Inventory: Indian hyacinths suddenly gone, allium early full bloom, wood hyacinths still strong, the north-side snowball viburnum full and bright, honeysuckles full, a few last white tulips, full celandine and wild geraniums and lamium and ranunculus, ferns and hostas completely grown and filling in the garden along the north wall of the house, iris throughout town, the yellow bell-flowered bulbs I planted last fall have been in bloom for about a week. First hummingbird seen in the garden.

2018: From Keuka Lake to Yellow Springs: Starting from pear and forsythia and weeping cherry and dandelion bloom, Jill and I drove southwest  past mountains faint with blossoms, undergrowth definitely greening, cottonwoods near the steams half leafed and bright, along roadsides that had lost their dormancy since our trip in the middle of April, across the upper arm of Pennsylvania  with relatively little change, until we went down past Cleveland toward the heart of Ohio where we saw the first redbud come in about a hundred miles north of Yellow Springs, and then the honeysuckles created a barrier against the highway, the tree lines were no longer the prepubescent golds and oranges of the northern mountains but glowed with fresh April greens (but not the richer May greens). Full dandelion bloom persisted well into the central counties, gray seed heads finally replacing the yellows near Yellow Springs.

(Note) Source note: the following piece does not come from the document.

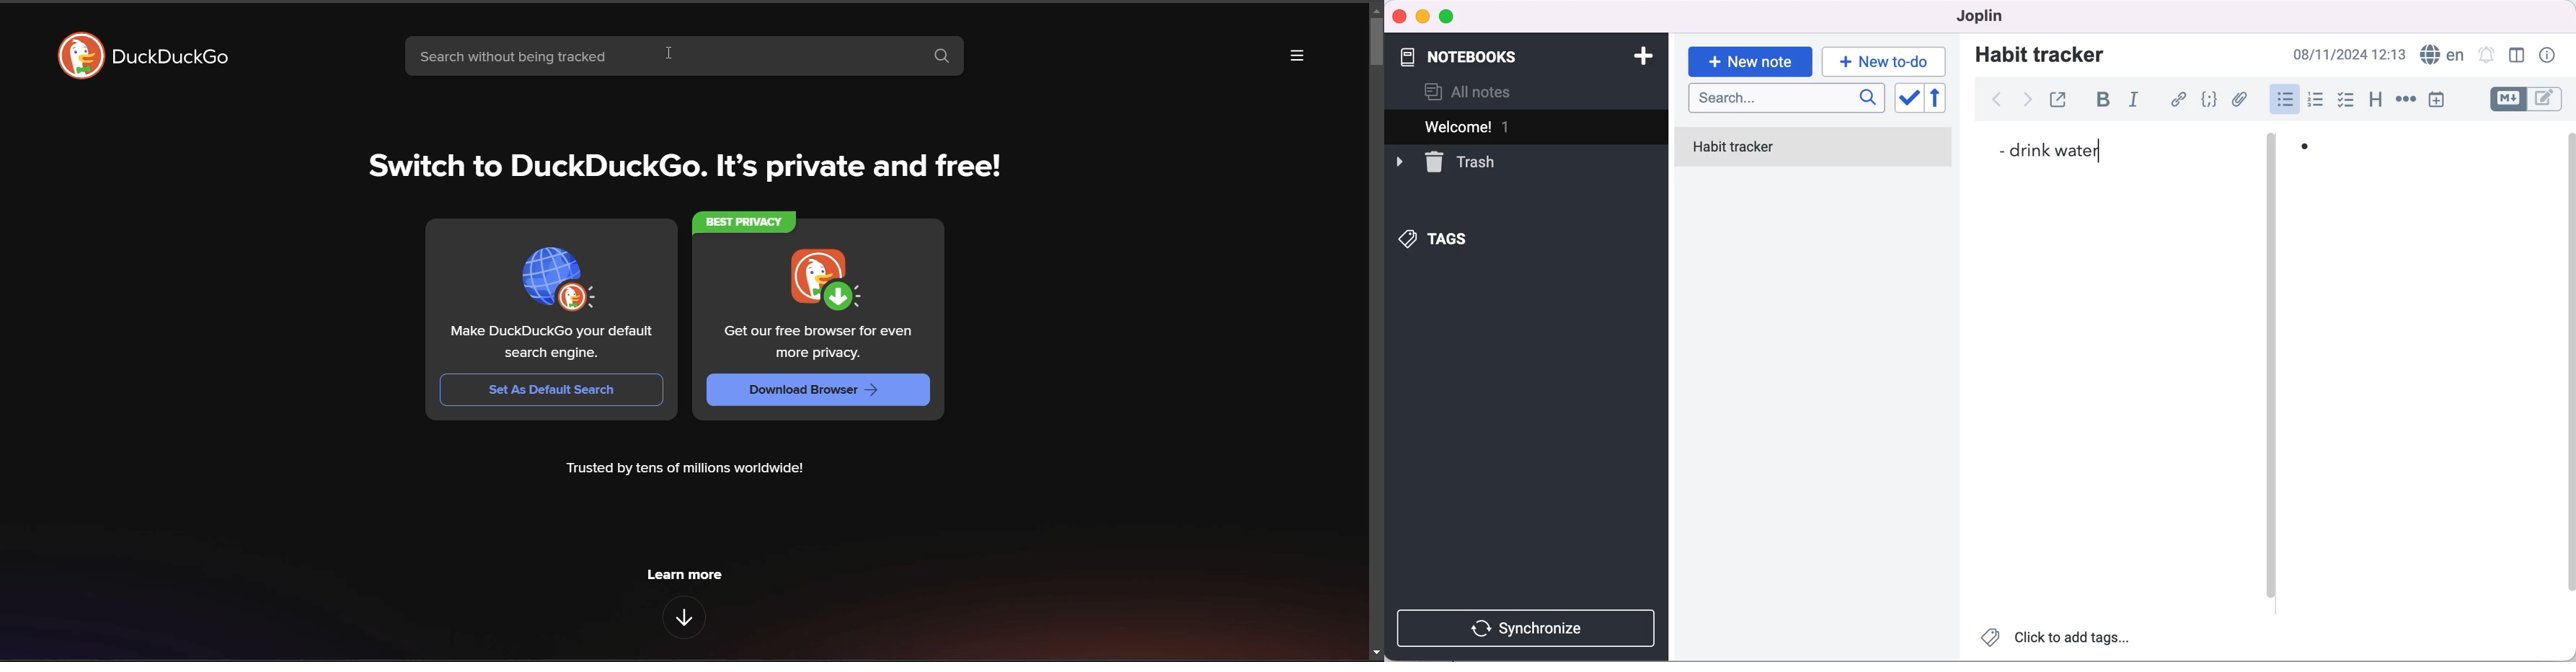 The width and height of the screenshot is (2576, 672). I want to click on vertical slider, so click(2271, 367).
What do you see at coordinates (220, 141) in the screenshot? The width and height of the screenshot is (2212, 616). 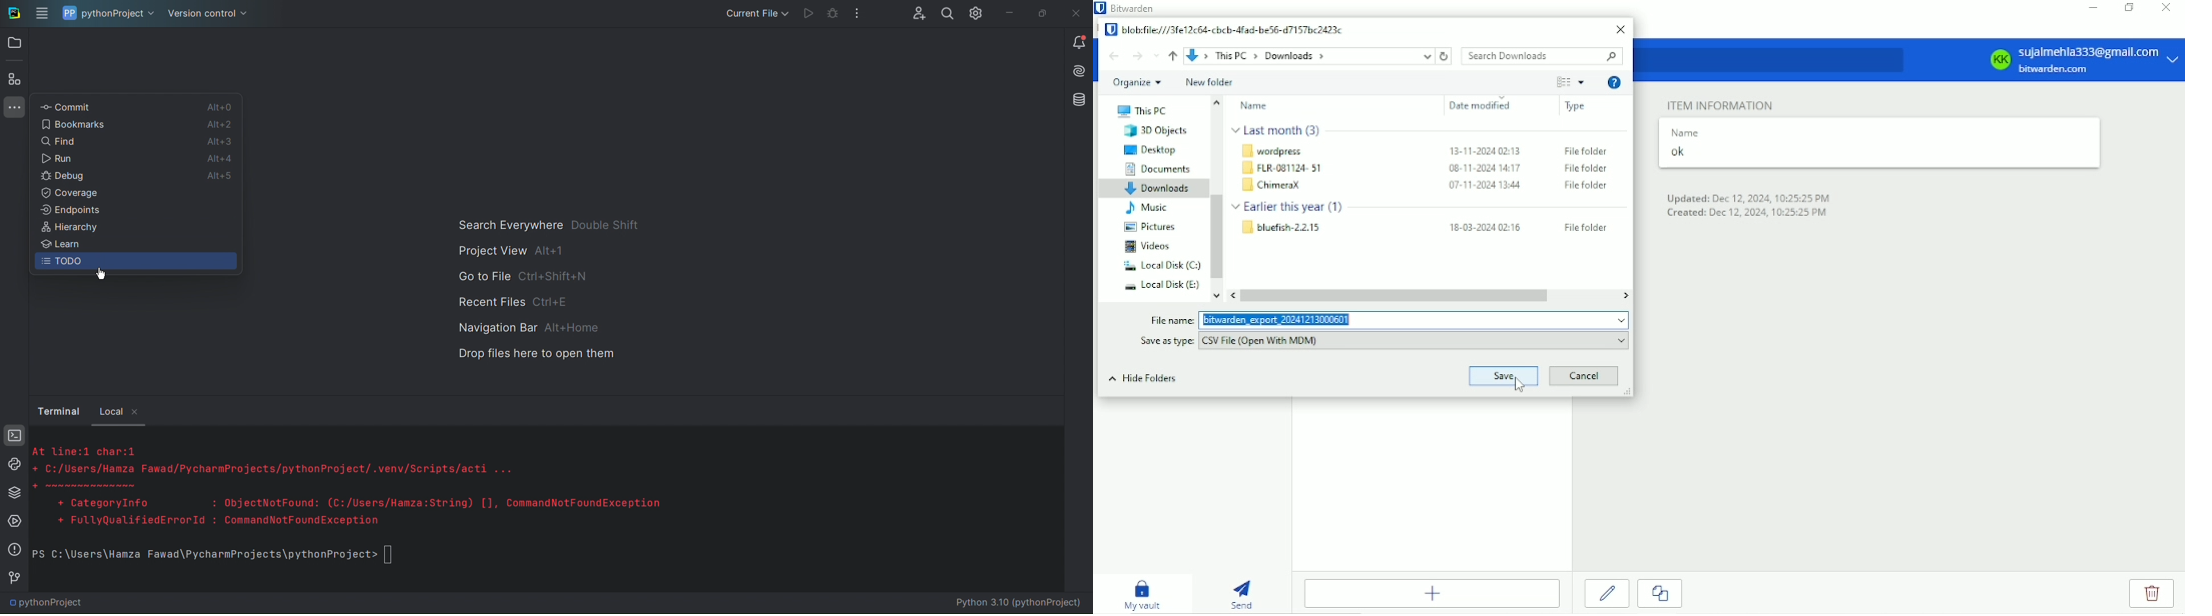 I see `alt +3` at bounding box center [220, 141].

2019: The first poppies seen open along Elm Street today, the first iris (golden) on Short Street, the first purple sweet rocket (but I can’t remember where). Leslie reports the first cranefly and the first June bug at her screen door. Throughout the village, the most fragrant time of year begins. While the favored generations come to flower and grace lawns and gardens with gentrified beauty, other, less beloved plants carry on their cycles in spite of all the efforts of nativists and exterminators.

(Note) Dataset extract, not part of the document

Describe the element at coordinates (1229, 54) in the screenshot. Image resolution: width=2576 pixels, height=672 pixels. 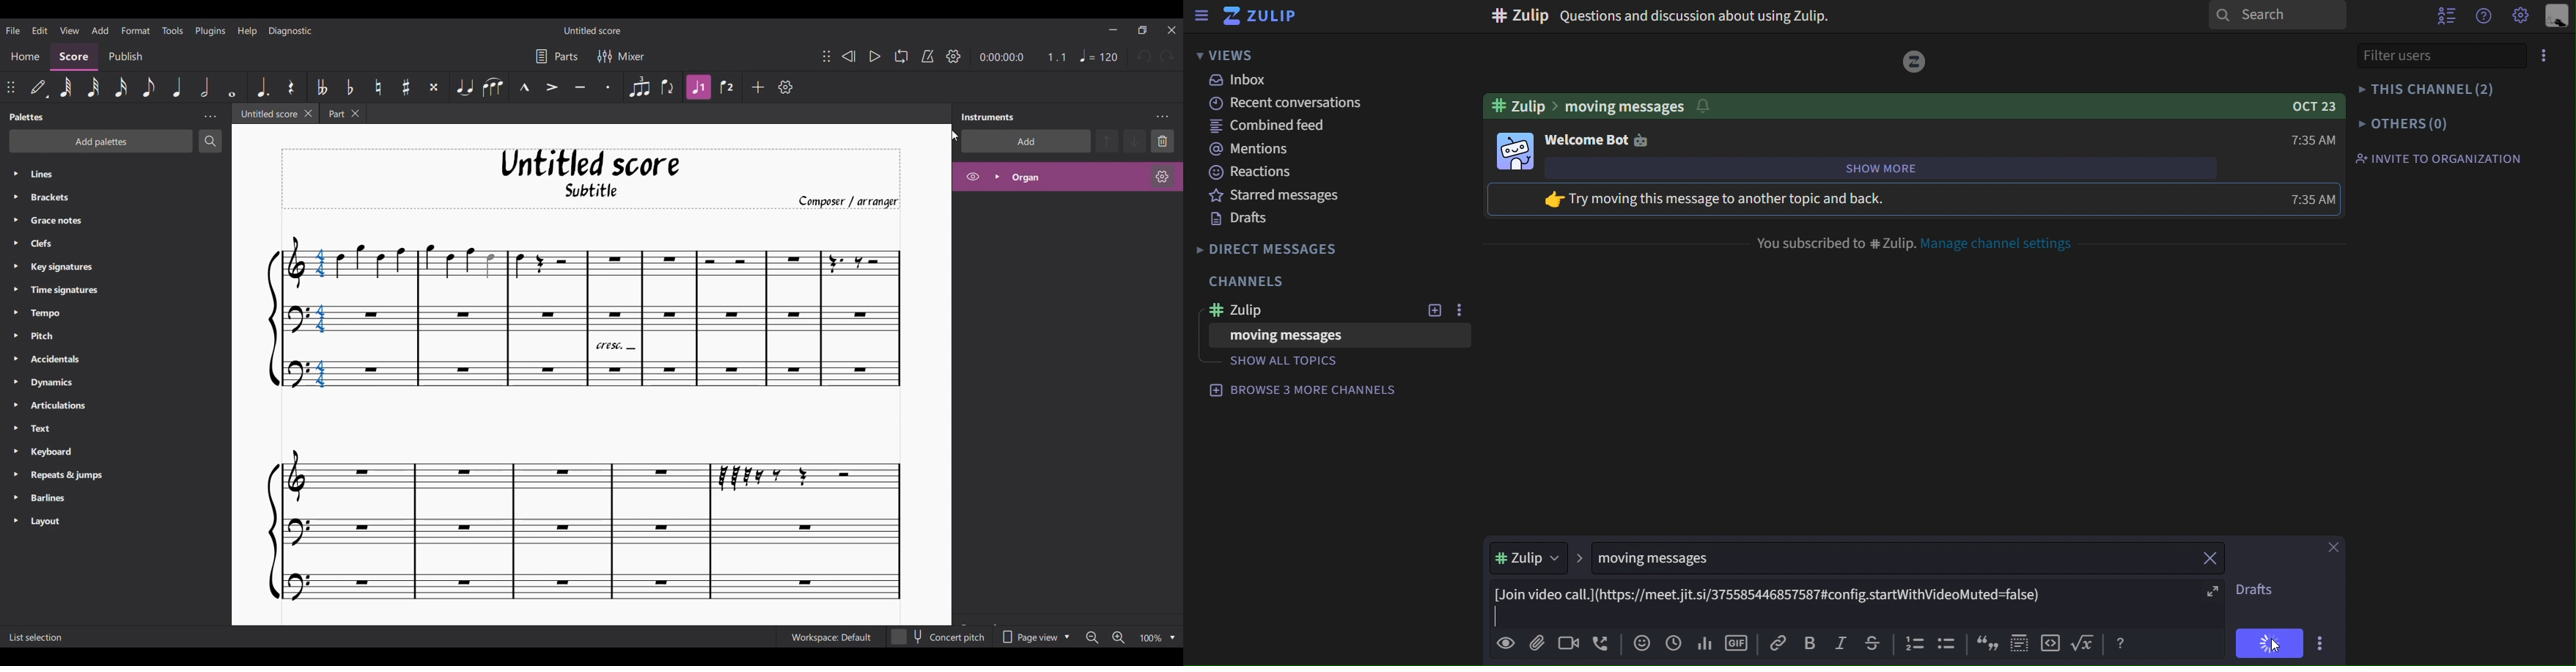
I see `views` at that location.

In the unplanted fields beyond Ellis Pond, the March and April weeds are all going to seed: shepherd’s purse, peppergrass, penny cress, bittercress, dandelions, the small verbena that Jeanie called “blue eyes” and the common chickweed That first wave of the weedy wildflowers bloomed in the very first days of Early Spring alongside of the furrows that had just a year ago been saturated with herbicides. Allowed to flower and seed protected by the heavy rains of April and early May, they will doubtlessly return next year. The more acceptable wildflowers, the spring beauties that lined the path have also disappeared, only the violets holding.

The next generation of rank weeds confidently takes the place of the first. Golden wintercress, garlic mustard, sticky catchweed and cressleaf groundsel, unharmed by the poisons of commercial farming, replace the purple deadnettle that has turned gray and beige in age. Hardy dock grows knee high, hemlock lanky and bushy and branching. Salsify is budding. Basal plantain leaves fill in the bare spaces of the path beside the new prickly thistle stalks. Escaped from domesticated pastures, orchard grass pushes out to fill the waysides. Spitbugs create protective foam on the new parsnip foliage.

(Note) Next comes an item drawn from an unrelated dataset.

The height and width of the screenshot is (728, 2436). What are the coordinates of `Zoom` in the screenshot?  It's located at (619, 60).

2020: The full moon at perigee is bringing a major storm across the Great Lakes region and into the Northeast. Frost predicted for tomorrow night. But I watch the barometer’s lazy fall and work in the mild afternoon, cutting grass and the bushes. It’s hard to believe that this soft world will turn harsh and cold with Lilac Winter.

 

Trees and fields now flowering appear,

the woods full of leaves, greenest of the year.